Ken Sullivan has applied for a one-way trip to Mars, and, good news, he's made it past the first round of Mars One applicants! Hooray! Surely nothing could stand in his way.

Except his wife and four children, who are less than ecstatic about the idea. 

Jeez. Just can't let a guy have any fun.

From a report in the Salt Lake Tribune

It’s led to some difficult conversations around the dinner table.

"The question is do we get divorced now or get divorced later," she said Sunday night in their living room. "If I stand in the way of his dreams and passions, then we get divorced now, so I have to be supportive."

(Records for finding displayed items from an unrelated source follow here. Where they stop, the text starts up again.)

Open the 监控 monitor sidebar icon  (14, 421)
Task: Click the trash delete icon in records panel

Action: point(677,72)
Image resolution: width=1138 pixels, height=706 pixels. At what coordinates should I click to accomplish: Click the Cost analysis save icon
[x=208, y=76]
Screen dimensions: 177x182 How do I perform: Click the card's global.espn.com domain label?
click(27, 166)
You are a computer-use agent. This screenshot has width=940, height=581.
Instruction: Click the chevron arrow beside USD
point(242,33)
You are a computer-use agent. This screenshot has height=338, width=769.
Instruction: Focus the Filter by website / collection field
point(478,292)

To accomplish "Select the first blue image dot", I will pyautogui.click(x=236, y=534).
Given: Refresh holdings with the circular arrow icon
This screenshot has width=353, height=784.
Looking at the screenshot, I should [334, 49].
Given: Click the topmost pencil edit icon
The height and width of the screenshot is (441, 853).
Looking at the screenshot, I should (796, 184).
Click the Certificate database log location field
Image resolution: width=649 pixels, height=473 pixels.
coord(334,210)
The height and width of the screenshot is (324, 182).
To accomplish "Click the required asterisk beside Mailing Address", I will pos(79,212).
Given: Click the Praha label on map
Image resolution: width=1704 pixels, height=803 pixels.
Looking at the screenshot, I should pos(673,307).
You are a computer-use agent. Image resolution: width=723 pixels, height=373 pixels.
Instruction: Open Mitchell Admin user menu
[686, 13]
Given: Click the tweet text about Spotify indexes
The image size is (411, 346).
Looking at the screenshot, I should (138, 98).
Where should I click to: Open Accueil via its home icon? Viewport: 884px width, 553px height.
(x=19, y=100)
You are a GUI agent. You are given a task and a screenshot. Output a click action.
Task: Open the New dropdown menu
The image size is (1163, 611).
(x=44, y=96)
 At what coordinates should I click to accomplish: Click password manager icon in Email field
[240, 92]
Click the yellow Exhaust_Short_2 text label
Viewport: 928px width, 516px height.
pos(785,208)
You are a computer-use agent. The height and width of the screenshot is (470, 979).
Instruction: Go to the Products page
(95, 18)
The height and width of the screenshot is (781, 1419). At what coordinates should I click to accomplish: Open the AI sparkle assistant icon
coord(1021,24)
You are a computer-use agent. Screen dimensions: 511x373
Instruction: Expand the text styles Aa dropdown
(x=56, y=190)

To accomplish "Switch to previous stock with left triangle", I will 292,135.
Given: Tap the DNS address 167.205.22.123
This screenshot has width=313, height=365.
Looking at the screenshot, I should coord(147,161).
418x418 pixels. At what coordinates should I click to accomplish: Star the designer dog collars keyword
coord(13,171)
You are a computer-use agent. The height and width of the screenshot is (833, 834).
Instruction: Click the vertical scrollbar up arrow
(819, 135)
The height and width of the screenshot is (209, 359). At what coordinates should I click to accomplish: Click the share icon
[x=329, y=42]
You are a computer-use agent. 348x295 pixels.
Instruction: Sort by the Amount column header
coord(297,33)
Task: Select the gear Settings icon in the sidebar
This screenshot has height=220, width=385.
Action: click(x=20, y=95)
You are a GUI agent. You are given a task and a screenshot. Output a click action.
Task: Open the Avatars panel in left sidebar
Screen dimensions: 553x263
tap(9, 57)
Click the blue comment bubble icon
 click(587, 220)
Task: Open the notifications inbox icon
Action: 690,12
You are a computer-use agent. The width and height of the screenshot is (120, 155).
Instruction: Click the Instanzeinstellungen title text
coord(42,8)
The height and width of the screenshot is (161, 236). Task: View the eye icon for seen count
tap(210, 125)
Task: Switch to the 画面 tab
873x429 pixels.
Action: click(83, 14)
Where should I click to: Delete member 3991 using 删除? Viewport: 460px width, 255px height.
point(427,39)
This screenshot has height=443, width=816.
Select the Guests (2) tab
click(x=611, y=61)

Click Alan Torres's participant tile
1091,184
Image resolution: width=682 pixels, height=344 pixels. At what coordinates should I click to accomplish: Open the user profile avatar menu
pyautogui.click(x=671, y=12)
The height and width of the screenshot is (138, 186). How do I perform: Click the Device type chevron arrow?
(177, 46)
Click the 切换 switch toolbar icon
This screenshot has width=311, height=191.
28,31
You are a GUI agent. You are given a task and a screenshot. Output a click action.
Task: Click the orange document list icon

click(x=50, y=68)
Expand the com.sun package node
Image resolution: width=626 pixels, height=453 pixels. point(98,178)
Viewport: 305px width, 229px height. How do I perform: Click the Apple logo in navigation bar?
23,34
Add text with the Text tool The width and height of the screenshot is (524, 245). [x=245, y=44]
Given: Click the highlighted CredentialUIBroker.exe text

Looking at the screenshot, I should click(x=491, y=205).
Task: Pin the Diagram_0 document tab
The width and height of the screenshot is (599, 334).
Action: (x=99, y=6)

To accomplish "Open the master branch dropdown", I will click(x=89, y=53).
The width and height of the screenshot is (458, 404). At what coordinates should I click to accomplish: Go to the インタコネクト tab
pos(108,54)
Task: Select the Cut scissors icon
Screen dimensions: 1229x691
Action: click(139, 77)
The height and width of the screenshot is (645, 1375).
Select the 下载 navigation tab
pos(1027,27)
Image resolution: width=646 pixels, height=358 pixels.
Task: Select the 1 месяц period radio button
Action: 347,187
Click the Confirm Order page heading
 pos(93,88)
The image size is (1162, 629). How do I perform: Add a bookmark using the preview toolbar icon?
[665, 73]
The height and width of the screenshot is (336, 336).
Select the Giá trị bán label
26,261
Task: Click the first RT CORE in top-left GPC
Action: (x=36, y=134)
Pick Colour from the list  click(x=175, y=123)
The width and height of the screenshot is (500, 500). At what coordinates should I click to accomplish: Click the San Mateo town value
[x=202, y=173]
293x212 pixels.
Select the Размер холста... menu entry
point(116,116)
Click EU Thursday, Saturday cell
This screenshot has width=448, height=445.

Oof. Yeah, I guess, although if a spouse told his partner, It's my dream to leave you and the kids through literally the most accelerated means possible, in fact rocketing off of this very planet, in the near future, that would perhaps be grounds for less dream-support. Maybe just let that one die.

But the real kicker are the children quoted in the article, one of whom delivers this line right out of some domestic science-fiction tragedy:

"I don’t like it, not at all," said Kaitlyn, 12, about the thought of her dad blasting off to Mars, never to return. "When he leaves, I’d have a way to talk to him, but I can’t ever see him in person again.

"It makes me sad because I’m going to miss him."

Sullivan's wife says they'll cross the divorce road if he actually makes it down from the current pool of applicants down to the final four. Anyway, at least he's being open about it, and not trying to pull My father said he was going out for cigarettes and then left for Mars.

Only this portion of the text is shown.